Nvidia, which leads the artificial intelligence (AI) semiconductor market, has fully unveiled its next-generation AI chip, Rubin, slated for release next year. Analysts are saying that competitors will find it even harder to catch up. It is not simply because the chip's performance has been boosted. What startled the industry is that, instead of merely improving how existing memory is used to fix inefficiencies in how AI works, Nvidia introduced a completely new system.
Until now, the industry's rule of thumb was that top-tier AI accelerator performance was determined by high bandwidth memory (HBM). But Nvidia opted for a disruptive approach. For its top-tier AI platform, it did not rely solely on HBM and, for the first time, attempted a strategic combination of HBM and GDDR7. HBM is memory specialized for supplying large amounts of data at once by making the data lanes (bandwidth) extremely wide, while GDDR7 is high-speed memory that narrows the lanes relatively but drives data transfer rates to the extreme.
◇ Stop wasting HBM… the solution is division of labor
Nvidia judged that using only HBM for AI inference leads to significant waste. If you compare the AI response process to a restaurant kitchen, it splits into the stage of prepping ingredients in bulk (prefill) and the core stage of laying out the prepped ingredients and delicately finishing the final dish (decode). Until now, AI chips had the star chef (HBM) handle everything from bulk prep to final cooking. The efficiency relative to expense was bound to suffer.

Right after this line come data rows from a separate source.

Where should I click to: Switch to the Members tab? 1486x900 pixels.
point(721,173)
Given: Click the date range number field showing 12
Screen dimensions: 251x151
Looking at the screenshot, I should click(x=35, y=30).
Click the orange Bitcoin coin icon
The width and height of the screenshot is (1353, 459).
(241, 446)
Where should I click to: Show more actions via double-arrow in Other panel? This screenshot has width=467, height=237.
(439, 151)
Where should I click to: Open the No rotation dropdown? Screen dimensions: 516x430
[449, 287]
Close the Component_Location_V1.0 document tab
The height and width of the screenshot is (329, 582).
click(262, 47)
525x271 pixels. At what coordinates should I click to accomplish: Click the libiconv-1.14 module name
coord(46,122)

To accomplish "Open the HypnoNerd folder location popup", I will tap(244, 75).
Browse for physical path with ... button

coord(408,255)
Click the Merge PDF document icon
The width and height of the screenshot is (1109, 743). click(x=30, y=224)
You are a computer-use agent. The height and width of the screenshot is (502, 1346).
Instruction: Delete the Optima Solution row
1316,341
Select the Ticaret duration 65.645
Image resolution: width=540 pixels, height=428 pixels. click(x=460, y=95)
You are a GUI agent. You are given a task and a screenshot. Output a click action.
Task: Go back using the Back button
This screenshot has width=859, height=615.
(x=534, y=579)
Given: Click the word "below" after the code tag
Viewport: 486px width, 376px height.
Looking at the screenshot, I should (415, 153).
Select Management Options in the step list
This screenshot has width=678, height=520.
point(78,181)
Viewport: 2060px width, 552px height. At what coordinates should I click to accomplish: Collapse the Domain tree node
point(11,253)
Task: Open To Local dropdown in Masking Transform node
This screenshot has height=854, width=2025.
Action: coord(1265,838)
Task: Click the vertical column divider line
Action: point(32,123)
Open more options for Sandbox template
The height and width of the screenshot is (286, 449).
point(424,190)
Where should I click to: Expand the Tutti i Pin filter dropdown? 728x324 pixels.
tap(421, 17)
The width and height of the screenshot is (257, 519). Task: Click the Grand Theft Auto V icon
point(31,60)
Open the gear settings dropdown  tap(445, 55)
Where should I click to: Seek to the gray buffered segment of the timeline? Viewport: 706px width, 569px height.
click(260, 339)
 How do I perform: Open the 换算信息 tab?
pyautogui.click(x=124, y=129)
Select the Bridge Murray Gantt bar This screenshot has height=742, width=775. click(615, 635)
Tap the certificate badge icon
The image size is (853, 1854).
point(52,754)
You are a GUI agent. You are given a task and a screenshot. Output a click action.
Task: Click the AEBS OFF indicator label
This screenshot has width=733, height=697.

Nvidia chose division of labor as the solution. Just as a chef refrains from doing ingredient prep and leaves it to a specialized kitchen team, the prefill stage, where fast computation matters, is handled exclusively by Rubin CPX, a GDDR7 chip specialized for speed. And the final cooking—decode, which continuously looks at the transfer results to complete the next step—is handled by Rubin R200 equipped with HBM4. In this way, from the outset, two specialized chips were designed as a team to handle a single AI inference task.
By the numbers, Nvidia achieved dramatic results with its strategic shift. According to analysis by semiconductor market research firm SemiAnalysis, GDDR7 is a half-price memory that is more than 50% cheaper per gigabyte (GB) than HBM. By using this chip, Nvidia cut Rubin CPX's total memory expense to one-fifth that of Rubin R200 while maintaining compute performance at about 60% of the R200. This goes beyond the chip level and translates into a breakthrough where data centers can deliver more AI services at lower cost.
Industry watchers say the competitive landscape of the AI chip market itself has changed. Until now, rivals including AMD focused on developing products to take on Nvidia's top accelerators. But Nvidia shifted the competitive frame from one-on-one bouts to two-person team matchups. SemiAnalysis said the gap with competitors has grown to canyon-sized, and rivals will have to redraw their roadmaps from a blank slate.
◇ At Nvidia's request… mixed fortunes for Samsung Electronics, SK hynix, and Micron
Nvidia's new strategy is shaking up the memory semiconductor market as well. The arrival of Rubin CPX has sparked demand for GDDR7 in the data center market. Until now, GDDR memory was limited to PC graphics cards, but now a higher value-added market has opened. Samsung Electronics, SK hynix, and Micron are competing in this space. Based on its past experience reliably supplying Nvidia's large GDDR7 orders, Samsung Electronics is expected to hold a favorable position.
The next-generation HBM, HBM4, arms race triggered by the main chip Rubin R200 is intensifying further. According to industry sources, Nvidia recently raised HBM4's target data transfer rate to about 10–11 Gbps (10–11 gigabits per second), roughly 20% above the industry standard. That is fast enough to transfer dozens of 4K high-definition movies in just one second. The first to announce it had met the tougher standard was SK hynix. On the 12th, SK hynix officially said it had completed HBM4 development and established a mass-production system to supply customers. Not to be outdone, Samsung Electronics also said it had already secured an HBM4 mass-production system.
A semiconductor industry source said that while SK hynix has gained the upper hand in the initial supply race, Micron, which stood out in the HBM3E market, is failing to meet Nvidia's speed criteria in the HBM4 generation, and added that Samsung Electronics is expected to address some issues to meet Nvidia's requirements and then seek final quality approval. The industry expects Samsung Electronics, which has secured high yields on the latest processes and logic-die technology one generation ahead (the bottommost chip that serves as HBM's brain), to aim for a comeback over the medium to long term. Micron, due to technical limits in its base-die design approach (the foundational stacking design for HBM), is seen delaying some HBM investments and instead focusing more on DDR5-based server DRAM.
Will Nvidia be able to keep the top spot again through strategic innovation this time? Regardless of the outcome, the AI industry's landscape is already shifting rapidly.